Advances in Biochemistry and Biotechnology (ISSN: 2574-7258)

Article / review article

"Bioinformatic Analysis of Mosquito COX1 Gene Based on the Distance Values of Species Across India and the Globe"

Divya Damodaran*, Sudarsanam D

Department of Advanced Zoology and Biotechnology, Loyola college, University of Madras, Chennai, India

*Corresponding author: Divya Damodaran, Department of Advanced Zoology and Biotechnology, Loyola college, University of Madras, Chennai, India. Email:divya.shaheed@gmail.com

Received Date: 27 September, 2017; Accepted Date: 23 October, 2017; Published Date: 30 October, 2017

1.      Abstract

Molecular phylogenetics provides insights into relationships among organisms - through "Species" trees and gene trees provides insights into the evolution and history of genes.It applies a blend of molecular and statistical methods to induce evolutionary connections among living beings or genes. The essential target of molecular phylogenetic studies is to recover the order of transformative events and represent them in developmental trees that graphically illustrate connections among species or genes after some time. Distance analysis compares two aligned sequences at a time, and builds a matrix of all possible sequence pairs. During each comparison, the number of changes (base substitutions and insertion/deletion events) are counted and presented as a proportion of the overall sequence length. Final estimates of the difference between all possible pairs of sequences are known as pairwise distances.

1.      Introduction

Currently, the most commonly used barcode region for animals is a 5′‐segment of the mitochondrial gene Cytochrome Oxidase I (COI) called the ‘Universal’ or ‘Folmer’ region. This region is the standard marker chosen by the Barcode of Life Database (BOLD), which is an online platform for collating and curating DNA barcoding information from around the world (Ratnasingham and Hebert 2007).Genetic techniques are considered to be relatively free from the subjectivity of identifying morphological features and can reveal the presence of cryptic species complexes that are often overlooked (e.g., Hemmerter et al. 2007). As such, barcoding as a method for identifying mosquitoes is vital to the accuracy of a surveillance program. In this study, we evaluated the use of the COI fragment as a barcode and compared the distance values of mosquito species present globally and in the Indian subcontinent. The study also discussesthe relationships between different mosquito species and the composition of mosquito genera. Distance matrix is a phenetic approach preferred by many molecular biologists for DNA and protein work. This method estimates the mean number of changes (per site in sequence) in two taxa that have descended from a common ancestor. There is much information in the gene sequences that must be simplified in order to compare only two species at a time.
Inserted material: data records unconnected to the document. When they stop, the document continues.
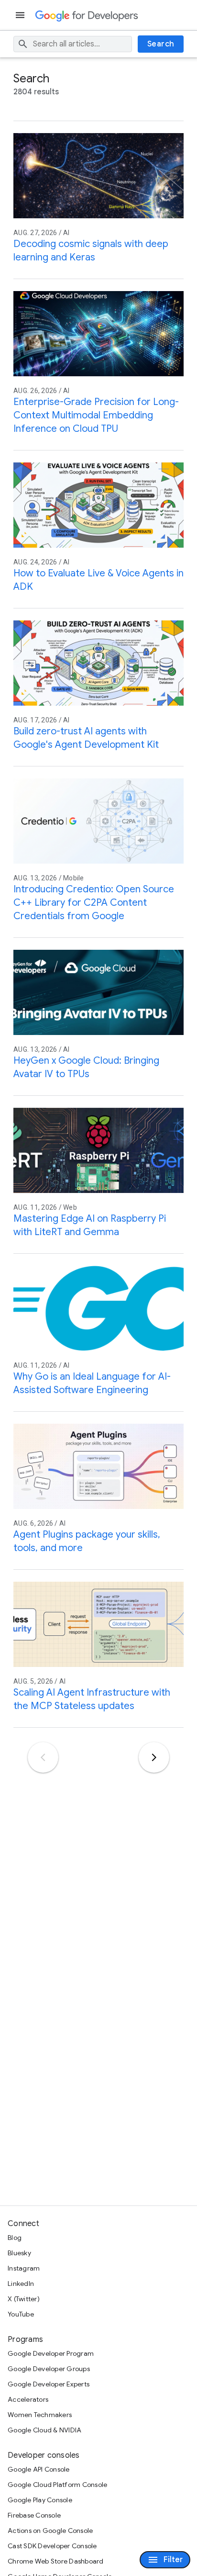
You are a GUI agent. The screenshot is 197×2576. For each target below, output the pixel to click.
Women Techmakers (40, 2414)
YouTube (21, 2314)
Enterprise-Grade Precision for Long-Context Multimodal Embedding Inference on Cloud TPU (96, 415)
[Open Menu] (21, 15)
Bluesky (19, 2253)
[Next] (154, 1757)
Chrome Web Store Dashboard (56, 2561)
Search (161, 44)
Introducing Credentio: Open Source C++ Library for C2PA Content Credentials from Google (93, 902)
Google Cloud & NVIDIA (44, 2430)
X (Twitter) (24, 2299)
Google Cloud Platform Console (57, 2484)
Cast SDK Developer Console (52, 2546)
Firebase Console (34, 2515)
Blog (15, 2237)
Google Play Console (40, 2500)
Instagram (24, 2268)
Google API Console (39, 2469)
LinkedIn (21, 2283)
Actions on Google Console (50, 2530)
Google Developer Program (51, 2353)
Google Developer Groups (49, 2368)
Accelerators (28, 2399)
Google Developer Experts (48, 2384)
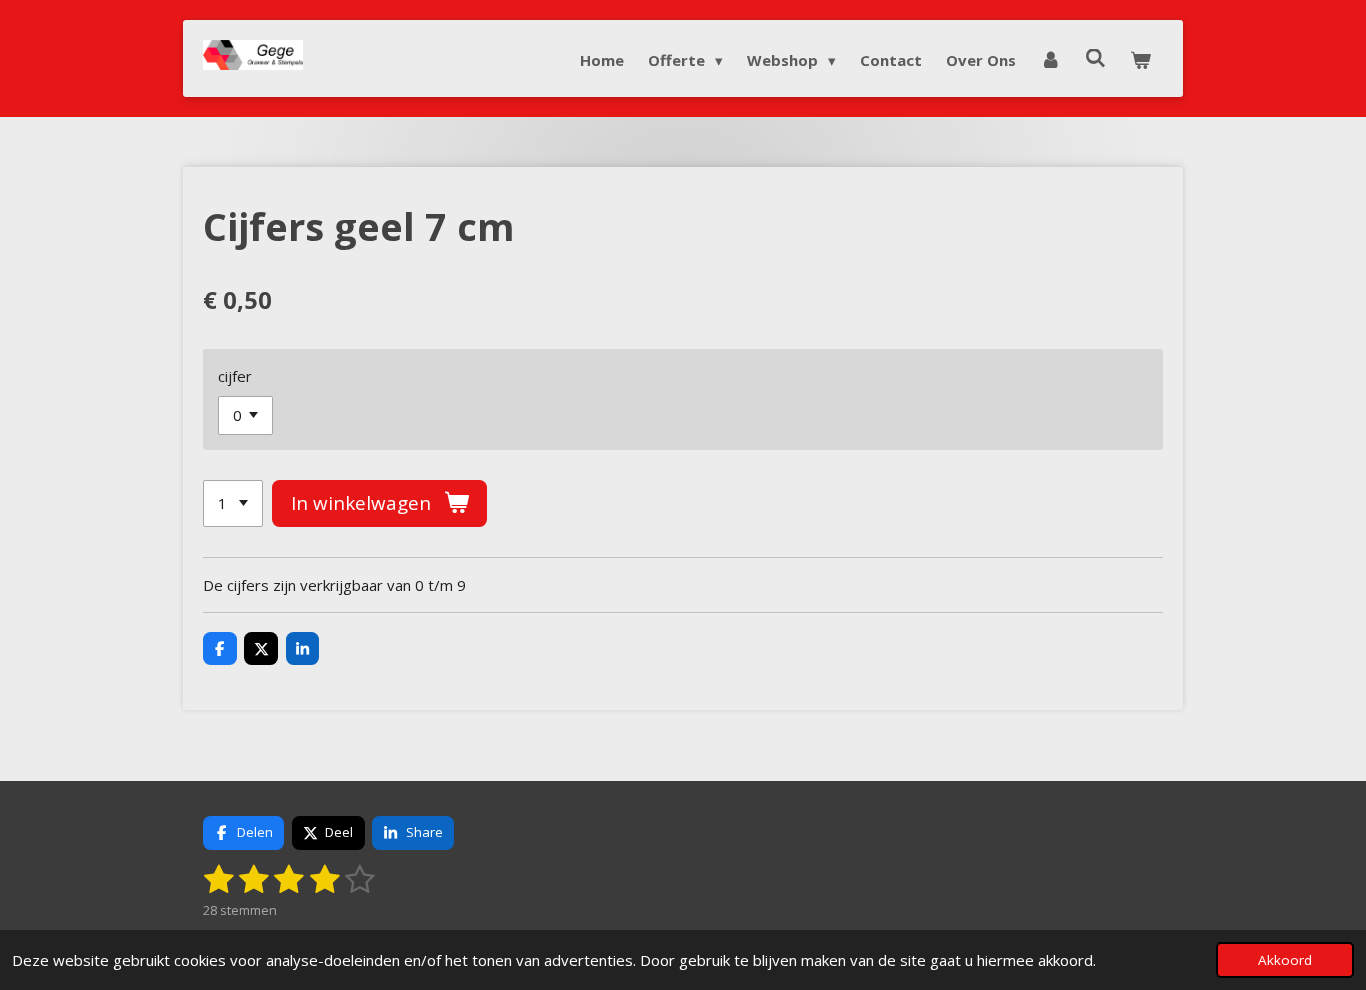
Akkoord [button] (1285, 960)
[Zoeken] (1095, 58)
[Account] (1050, 60)
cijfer (235, 376)
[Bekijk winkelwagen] (1140, 60)
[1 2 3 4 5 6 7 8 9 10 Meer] (233, 503)
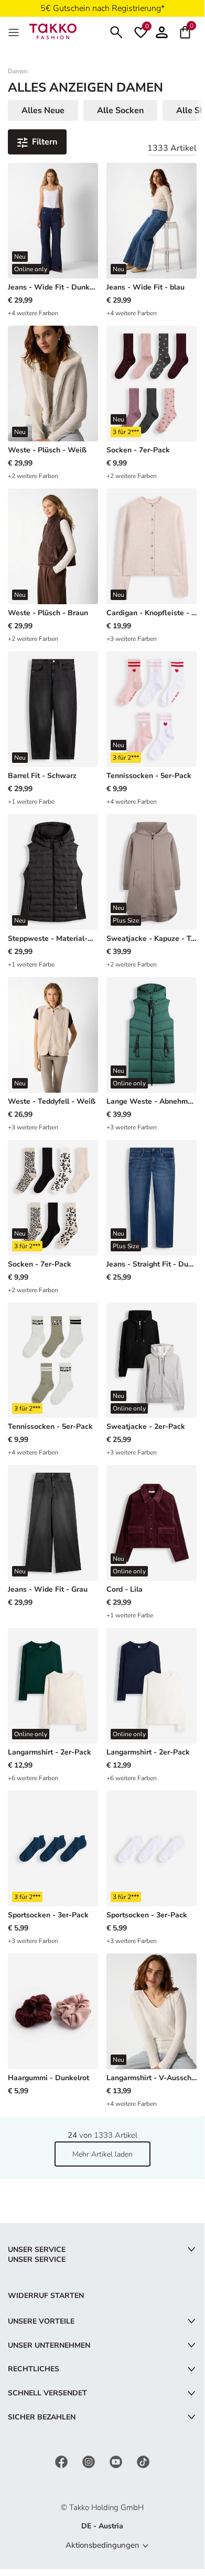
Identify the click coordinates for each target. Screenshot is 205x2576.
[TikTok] (143, 2462)
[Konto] (162, 31)
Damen (18, 71)
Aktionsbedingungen (102, 2545)
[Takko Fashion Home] (53, 31)
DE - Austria (102, 2526)
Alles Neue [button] (42, 110)
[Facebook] (62, 2462)
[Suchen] (116, 31)
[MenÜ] (14, 31)
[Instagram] (89, 2462)
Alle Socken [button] (120, 110)
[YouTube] (117, 2462)
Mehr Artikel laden (102, 2154)
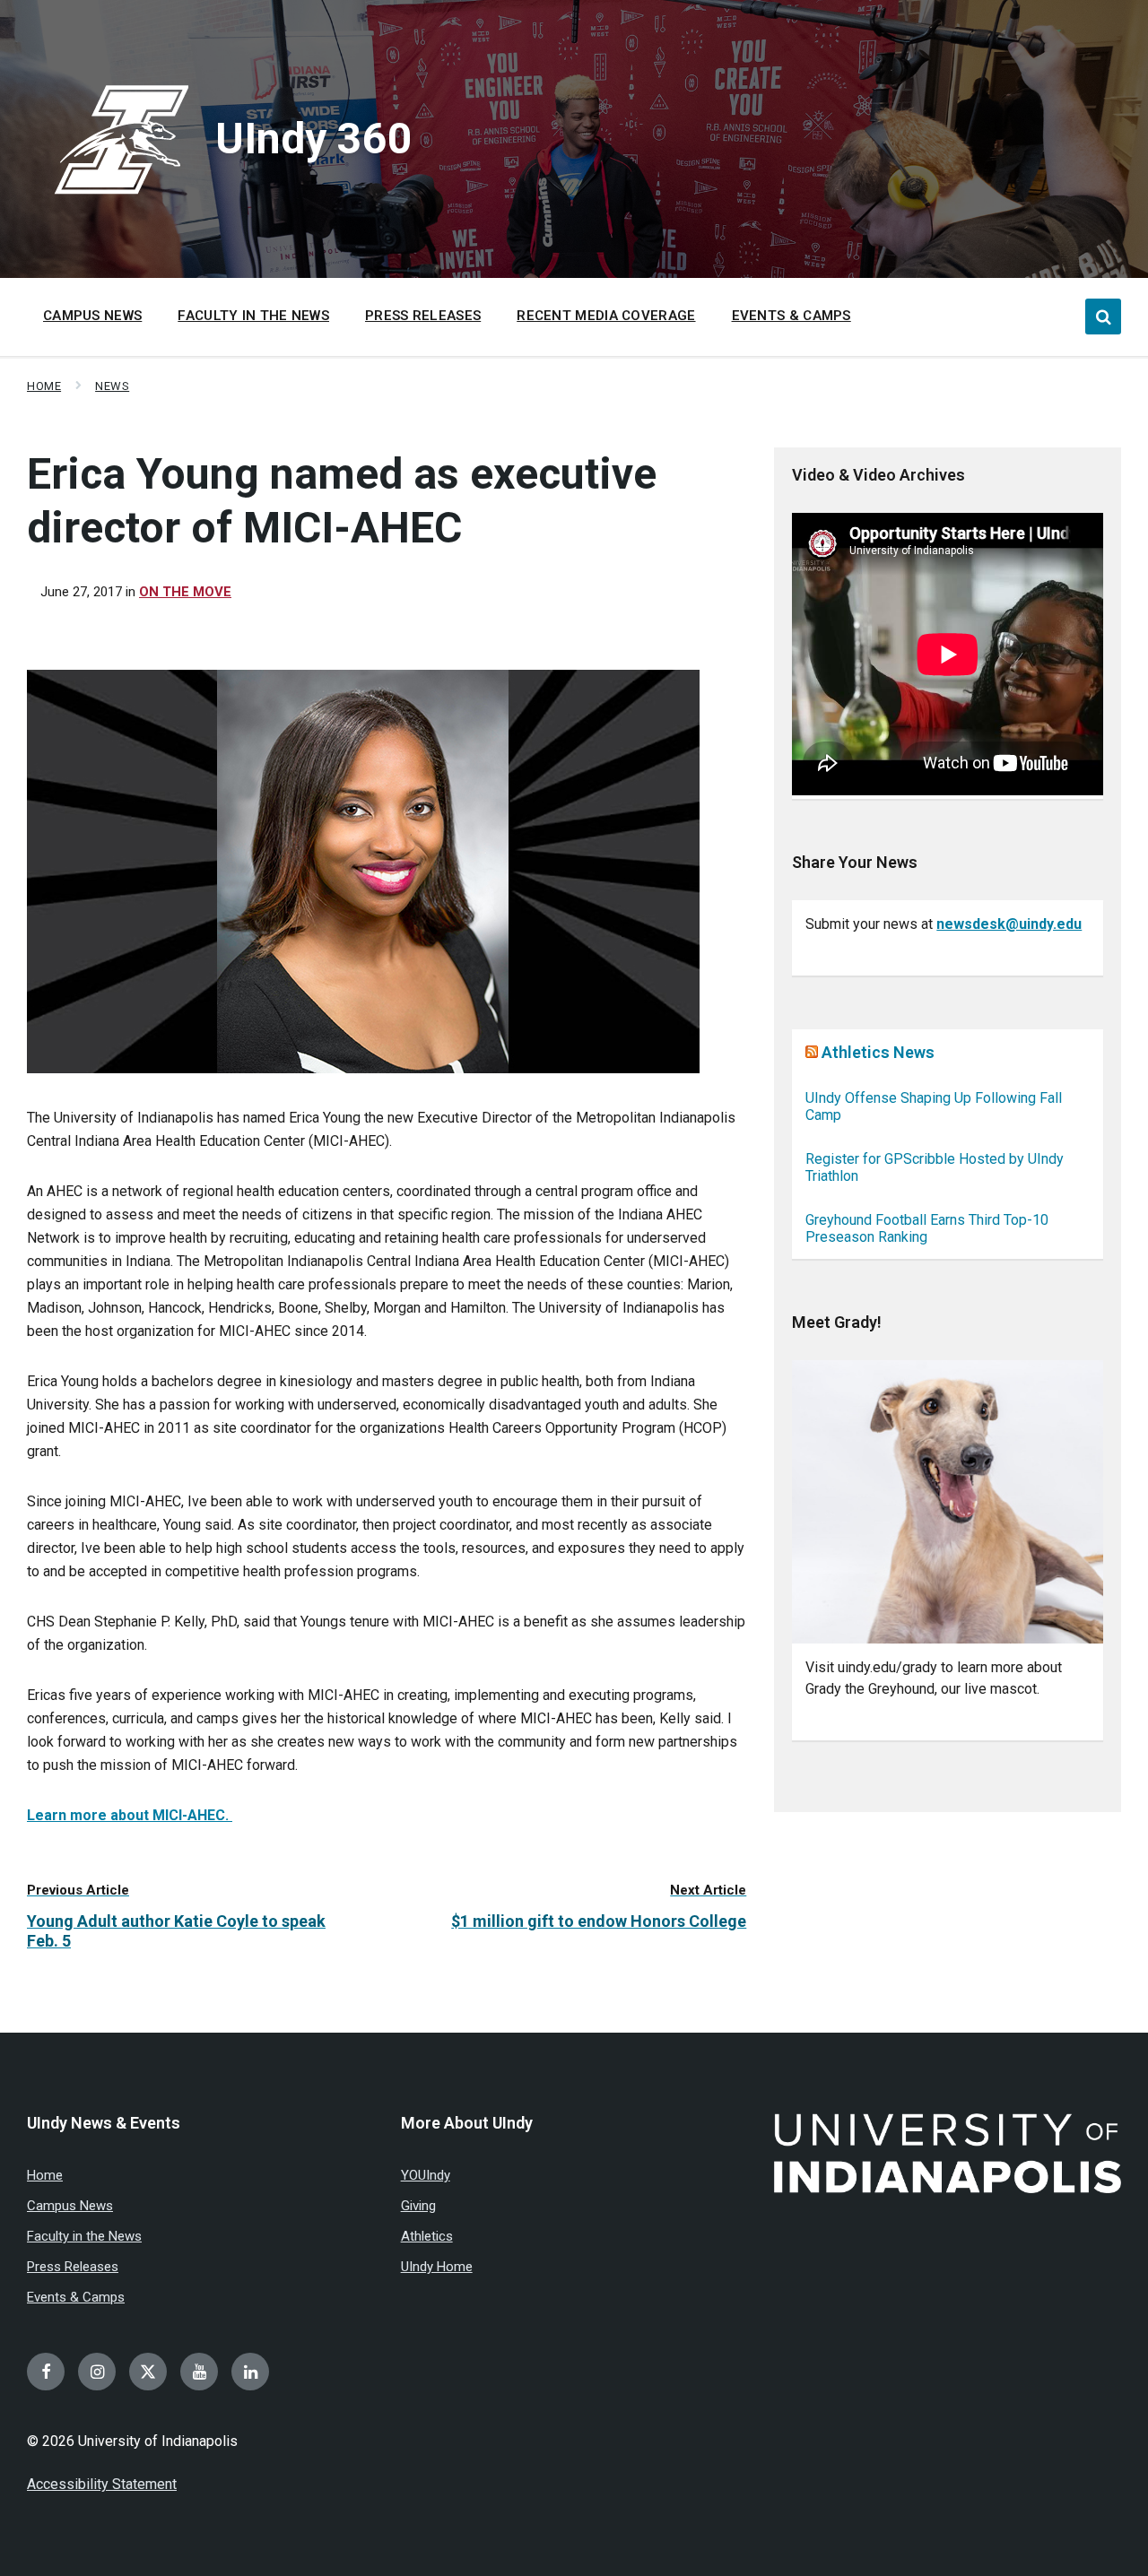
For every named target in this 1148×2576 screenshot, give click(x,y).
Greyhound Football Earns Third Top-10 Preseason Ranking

The relevant measure is the number of differences in these two sequences, a measure that can be interpreted as the distance between the species in terms of relatedness.The overall mean distance values of global and Indian mosquito species were also studied.

2.      Keywords:Bioinformatics;DNA Barcoding;Distance Values; Phylogenetic Analysis

3.      Materials and Methods

3.1.  Distance Matrix

Distance-matrix methods of phylogenetic analysis explicitly rely on a measure of "Genetic distance" between the sequences being classified, and therefore they require an MSA (multiple sequence alignment) as an input. Distance is often defined as the fraction of mismatches at aligned positions, with gaps either ignored or counted as mismatches. Distance methods attempt to construct an all-to-all matrix from the sequence query set describing the distance between each sequence pair. From this is constructed a phylogenetic tree that places closely related sequences under the same interior node and whose branch lengths closely reproduce the observed distances between sequences. Distance-matrix methods may produce either rooted or unrooted trees, depending on the algorithm used to calculate them. They are frequently used as the basis for progressive and iterative types of multiple sequence alignment. The main disadvantage of distance-matrix methods is their inability to efficiently use information about local high-variation regions that appear across multiple subtrees.

3.2.  Estimating Evolutionary Distances Using Pairwise Distance

MEGA 6 software was used to you can calculate average pair-wise distances between sequences in several ways: Overall, Within Groups, Between Groups and Net Between Groups.

3.2.1.         Basic Descriptive Statistics in SAS

PROC MEANS is used in a variety of analytic, business intelligence, reporting and data management situations. PROC MEANS capabilities may be employed in “Data cleansing” or “Exploratory data analysis” tasks to determine if incorrect or “Bad” values of analysis variables are contained in the data set that must be transformed or removed prior to further analysis. PROC MEANS is included the BASE Module of SAS System Software. 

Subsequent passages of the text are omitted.